Filter the listing below down to the lines with the word "agent" and copy those.
*** Block opens ***
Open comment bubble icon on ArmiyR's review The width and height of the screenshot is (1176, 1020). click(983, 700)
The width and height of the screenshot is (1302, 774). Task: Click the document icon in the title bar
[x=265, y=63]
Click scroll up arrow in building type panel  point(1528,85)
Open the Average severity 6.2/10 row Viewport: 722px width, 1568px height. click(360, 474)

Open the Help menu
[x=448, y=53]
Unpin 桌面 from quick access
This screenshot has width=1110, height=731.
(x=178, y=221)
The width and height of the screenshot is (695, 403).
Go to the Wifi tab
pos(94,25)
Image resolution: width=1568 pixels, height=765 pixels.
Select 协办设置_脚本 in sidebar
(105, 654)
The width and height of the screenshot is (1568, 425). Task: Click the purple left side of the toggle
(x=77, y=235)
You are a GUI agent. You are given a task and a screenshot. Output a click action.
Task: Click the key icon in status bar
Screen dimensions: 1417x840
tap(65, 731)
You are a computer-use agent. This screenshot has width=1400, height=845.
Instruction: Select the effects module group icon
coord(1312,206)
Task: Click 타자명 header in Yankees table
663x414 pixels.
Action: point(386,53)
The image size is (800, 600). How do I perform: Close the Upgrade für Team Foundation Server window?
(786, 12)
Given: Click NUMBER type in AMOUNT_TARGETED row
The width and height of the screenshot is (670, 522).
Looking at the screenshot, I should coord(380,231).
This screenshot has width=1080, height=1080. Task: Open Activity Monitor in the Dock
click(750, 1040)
*** Block closes ***
Solution to this exercise:
You are a GUI agent. You are given a task and a screenshot. Output a click action.
You are a computer-use agent. This screenshot has width=1400, height=845.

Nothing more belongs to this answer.